What the task asks. Arrange the lines running from the start of the records through the line containing "pyautogui.click(x=72, y=26)" as a two-column CSV with the columns text and answer. Give one row per line with its answer, put each value in one quoted field with line breaks turned into spaces, and leave out the pictures.

#####

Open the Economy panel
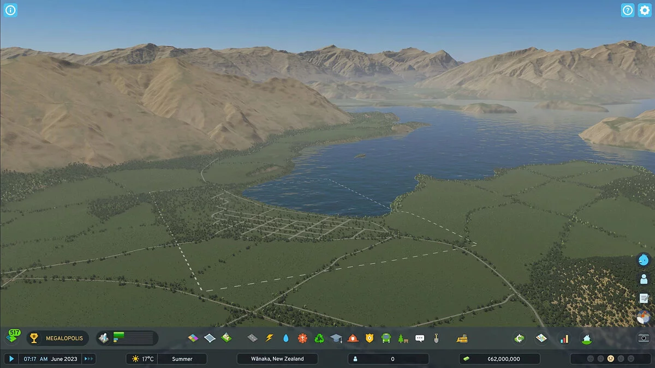 pos(519,338)
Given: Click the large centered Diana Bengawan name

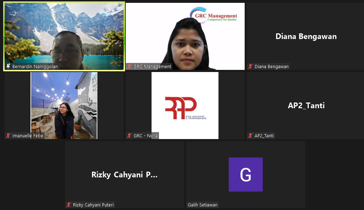Looking at the screenshot, I should click(x=306, y=36).
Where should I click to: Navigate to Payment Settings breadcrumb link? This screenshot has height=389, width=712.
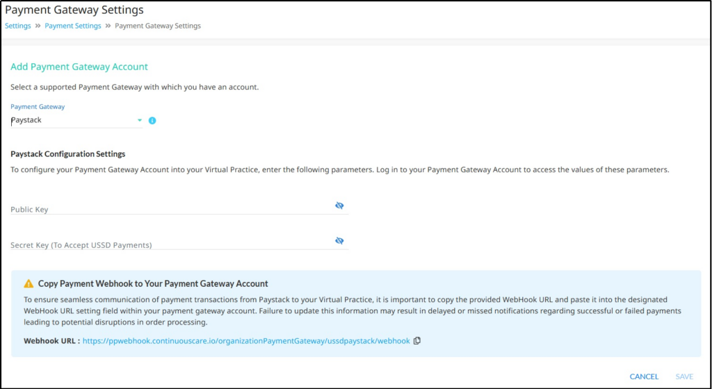pyautogui.click(x=72, y=26)
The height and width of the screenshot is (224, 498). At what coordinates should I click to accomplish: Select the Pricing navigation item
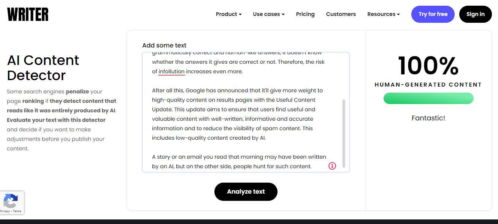(305, 14)
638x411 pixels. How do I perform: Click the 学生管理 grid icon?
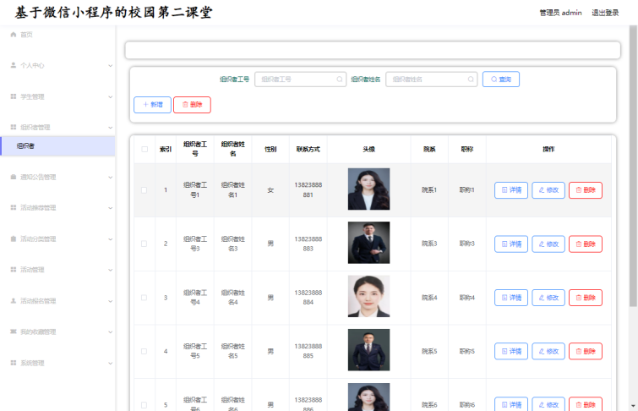13,96
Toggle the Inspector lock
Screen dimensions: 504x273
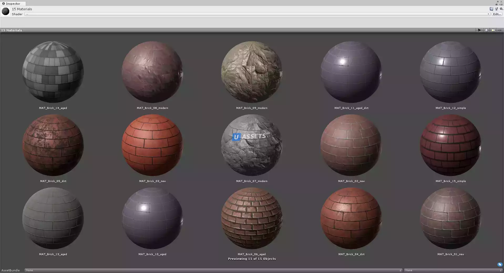(x=496, y=4)
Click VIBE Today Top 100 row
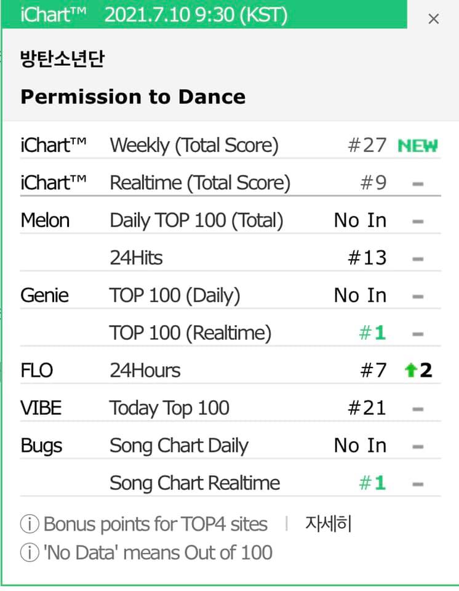The image size is (459, 591). pyautogui.click(x=169, y=408)
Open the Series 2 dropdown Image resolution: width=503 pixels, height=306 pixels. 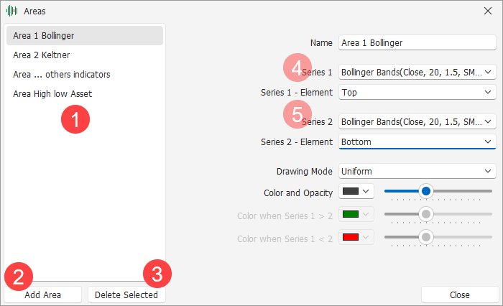[x=417, y=121]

#####

Finished exercise.
text,answer
"Open the Economy panel","pos(519,338)"
"Given: Click the large centered Diana Bengawan name","Looking at the screenshot, I should click(x=306, y=36)."
"Where should I click to: Navigate to Payment Settings breadcrumb link? This screenshot has height=389, width=712.","pyautogui.click(x=72, y=26)"